Es war also lediglich eine Frage der Zeit, bis ich diese persönliche Schmach tilgen würde. Im August war in Narva, am russischen Schlagbaum vor Ivangorod noch Endstation.
Das wird sich diesmal ändern, denn diesmal habe ich weder Kosten noch Mühen gescheut und mir rechtzeitig ein russisches Visum bersorgt. Das Reisebüro Schneider in der Vahrenwalder Straße in Hannover hat mir dieses äußerst unkompliziert und zu einem fairen Preis innerhalb von zwei Wochen organisiert. Alles was das freundliche und kompetente Team des Reisebüros namens Schneider von mir benötigte, waren mein Reisepass, ein aktuelles Passfoto sowie 65 €.
Und so kommt es, dass ich mich Anfang Oktober mit dem Visum im Reisepass erneut auf den Weg an die russische Grenze begebe. Mit dem Ziel, diese diesmal auch zu übertreten. Legal!
Und wie kommt man am günstigsten dorthin? Richtig! Mit Rainer. Via Tallinn, von Bremen aus.

Tag1:
In aller Herrgottsfrühe klingelt der Handywecker. 2:35 Uhr. Eine nicht gerade angenehme Zeit, um aufzustehen. Aber was muss, das muss. Die neue Hüpferlitasche ist recht fix gepackt und so sitze ich um 3:00 Uhr im Auto und fahre im Schneckentempo Richtung Bremer Flughafen. Um 5:00 Uhr fahre ich in das Wohngebiet in Flughafennähe und kann zum ersten Mal ansatzweise nachvollziehen, dass die Anwohner alles andere als erfreut über die ihre Pkw hier kostenneutral abstellenden Fluggäste sind. Es ist unglaublich, aber nahezu alle, ja, wirklich alle Parkbuchten sind belegt. Überwiegend von Pkw mit auswärtigen Kennzeichen. Mit viel Glück finde ich dennoch einen Abstellplatz für den Benz, hoffe dass der Stern bei meiner Wiederkehr noch dran und kein weiterer Lackkratzer hinzugekommen sein wird, schultere die Hüpferlitasche und latsche los. Vor wenigen Wochen bei meinem letzten Besuch am Bremer Flughafen, war der McDonald's vor dem Ryanair Terminal noch eine Baustelle. Heute hat er auf. Und das bereits morgens um 5:30 Uhr. Entgegen meiner Prinzipien betrete ich das Etablissement und bestelle ein klassisches Frühstück. 3,29 € sind für zwei Brötchen, vier verschiedene Beläge und ein Heißgetränk zu entrichten. Das ganze nennt Ronald McDonald:"klassisches Frühstück“. Na dann. Hauptsache, ich habe etwas im Magen.

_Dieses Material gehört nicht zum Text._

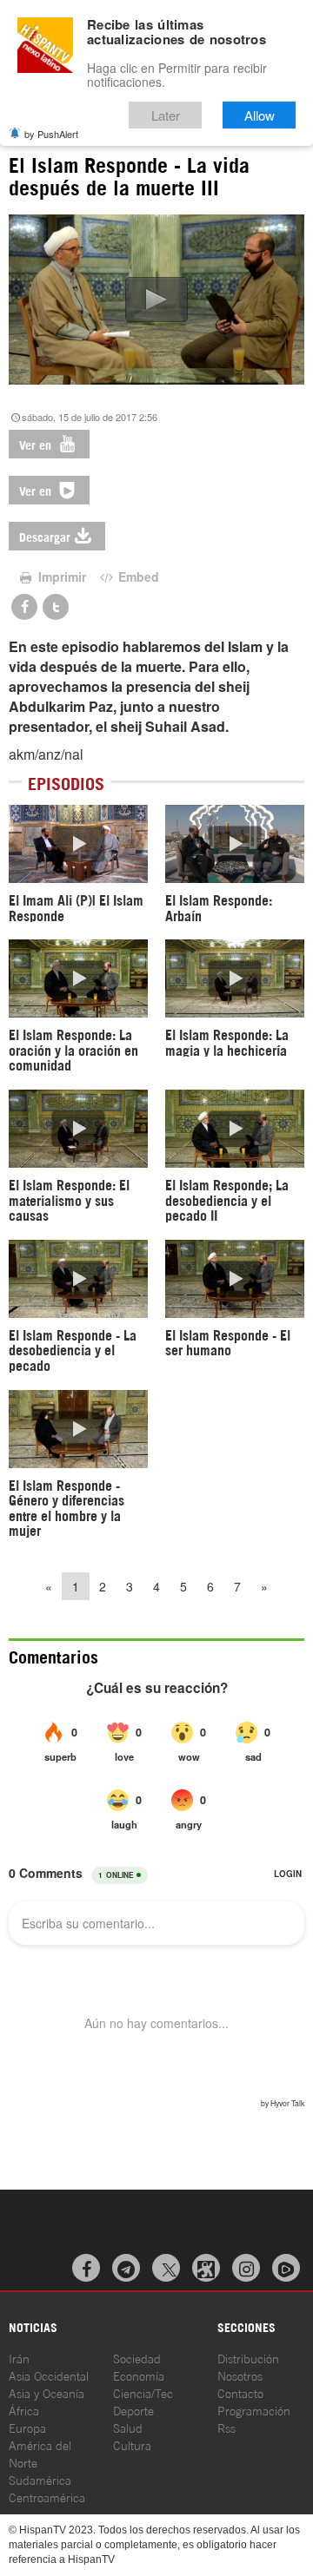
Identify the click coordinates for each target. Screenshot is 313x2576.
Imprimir (60, 576)
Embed (137, 576)
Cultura (132, 2444)
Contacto (240, 2392)
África (24, 2410)
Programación (253, 2410)
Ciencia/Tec (143, 2392)
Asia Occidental (49, 2375)
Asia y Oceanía (46, 2392)
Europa (27, 2427)
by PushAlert (51, 134)
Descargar (44, 536)
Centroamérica (47, 2497)
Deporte (133, 2410)
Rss (226, 2427)
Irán (19, 2358)
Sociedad (137, 2358)
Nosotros (240, 2375)
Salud (128, 2427)
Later (165, 115)
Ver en (37, 444)
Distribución (248, 2358)
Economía (138, 2375)
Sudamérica (40, 2479)
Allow (259, 115)
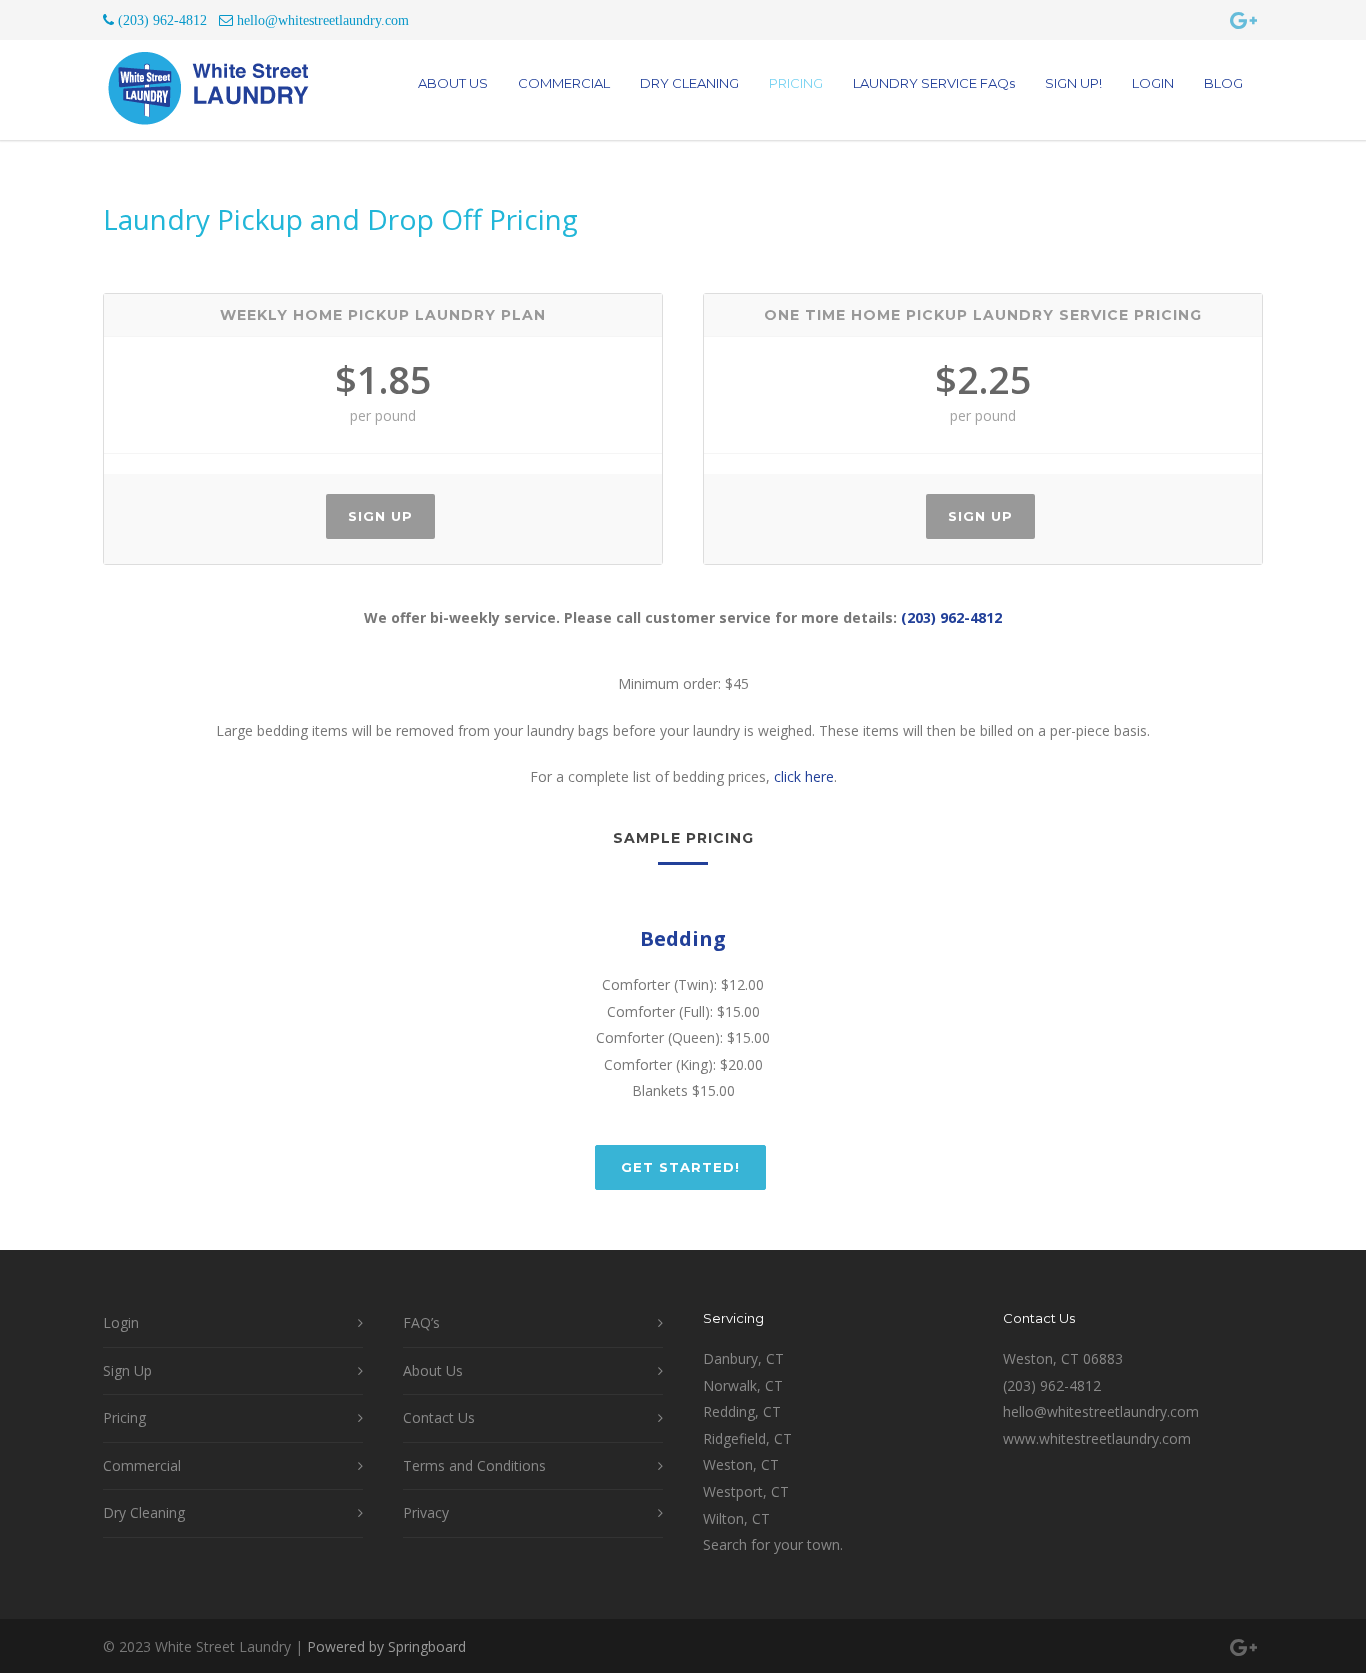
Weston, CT (741, 1464)
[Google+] (1243, 20)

Eine Dreiviertelstunde vor angekündigter Abflugzeit betrete ich das Ryanair Terminal und staune nicht schlecht: die Warteschlange ist wieder einmal rekordverdächtig. Kein Wunder, denn innerhalb von 5 Minuten werden sage und schreibe drei Flüge abgewickelt. Morgens um circa 6:30 Uhr geht es dienstags zur Zeit nach Malaga, Tampere und Tallinn.

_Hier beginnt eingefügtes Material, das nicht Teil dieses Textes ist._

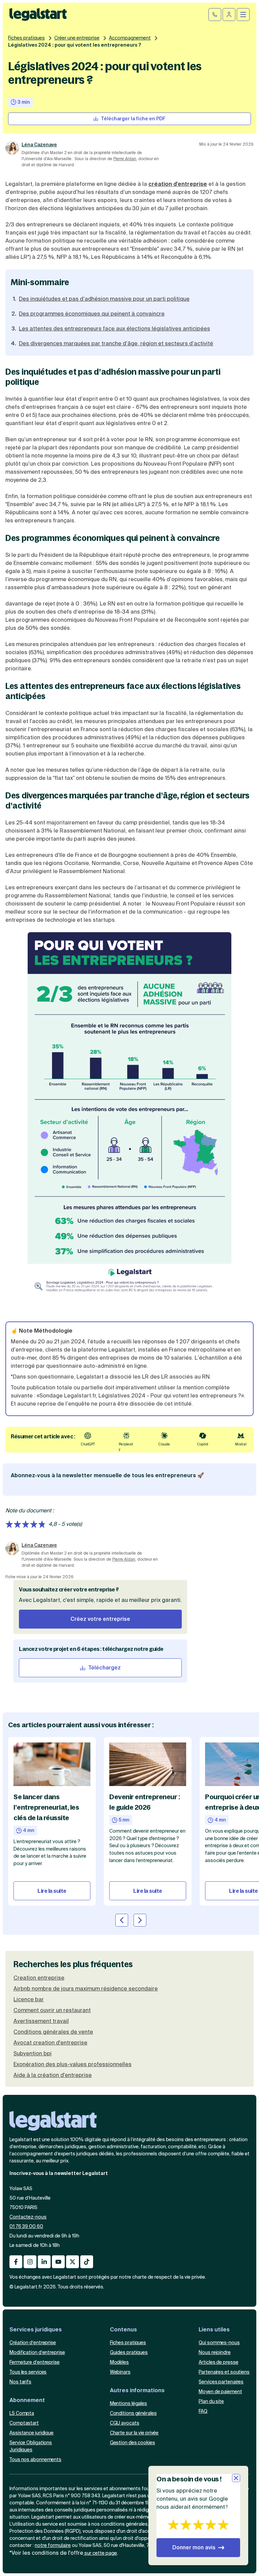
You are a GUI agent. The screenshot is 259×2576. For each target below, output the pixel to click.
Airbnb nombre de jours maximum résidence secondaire (85, 1988)
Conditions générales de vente (53, 2032)
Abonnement (27, 2400)
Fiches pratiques (26, 38)
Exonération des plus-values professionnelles (72, 2064)
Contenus (123, 2329)
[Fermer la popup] (236, 2478)
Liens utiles (214, 2329)
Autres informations (137, 2390)
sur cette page (100, 2553)
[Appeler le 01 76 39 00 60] (214, 14)
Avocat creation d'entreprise (50, 2042)
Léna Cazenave (39, 145)
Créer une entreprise (76, 38)
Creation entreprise (38, 1978)
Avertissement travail (41, 2021)
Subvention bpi (32, 2053)
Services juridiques (35, 2329)
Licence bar (28, 1999)
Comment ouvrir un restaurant (52, 2010)
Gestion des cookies (132, 2442)
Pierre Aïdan (124, 159)
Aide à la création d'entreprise (52, 2075)
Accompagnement (130, 38)
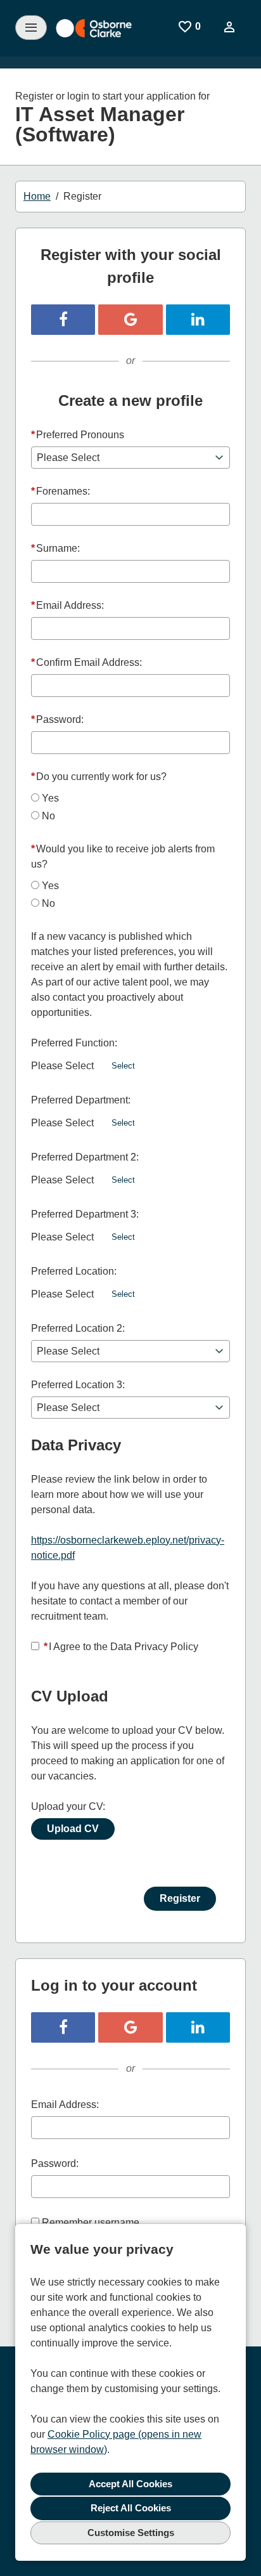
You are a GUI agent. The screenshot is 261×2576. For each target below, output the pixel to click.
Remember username (90, 2222)
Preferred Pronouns (77, 434)
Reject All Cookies (131, 2507)
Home (37, 196)
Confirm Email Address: (86, 662)
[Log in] (229, 27)
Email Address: (67, 605)
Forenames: (60, 491)
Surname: (55, 548)
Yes (50, 798)
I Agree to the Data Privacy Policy (121, 1646)
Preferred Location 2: (78, 1328)
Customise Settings (130, 2532)
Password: (57, 719)
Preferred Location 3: (78, 1384)
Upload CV (73, 1828)
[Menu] (31, 27)
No (48, 815)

Wenigstens sind alle drei Schleusen der Sicherheitskontrolle geöffnet. Der Flieger nach Tallinn ist gut gefüllt. Ich bekomme trotzdem noch eine Dreierreihe ganz für mich alleine. Ich breite mich über alle drei Plätze aus und reise während des Fluges ins Dreamland.

Chef der Cabincrew ist heute ein alter Bekannter. Bekannt besonders für seine aggressiven Verkaufstätigkeiten. Spitzname: die Unke. Und die Unke legt auch wieder so los, wie ich sie kenne. Freut mich, denn je mehr Fluggäste sich Zusatzleistungen und Verpflegung aus dem Bordshop andrehen lassen, desto günstiger lassen sich für Leute wie mich derartige Kurztrips durchführen, desto niedriger sind die nackten Flugpreise.
Nach 1 Stunde und 45 Minuten lande ich zum dritten Mal innerhalb der letzten zwei Jahre in der estnischen Hauptstadt Tallinn. Wo es mir übrigens ausgezeichnet gefällt. Tallinn weiß schwer zu begeistern.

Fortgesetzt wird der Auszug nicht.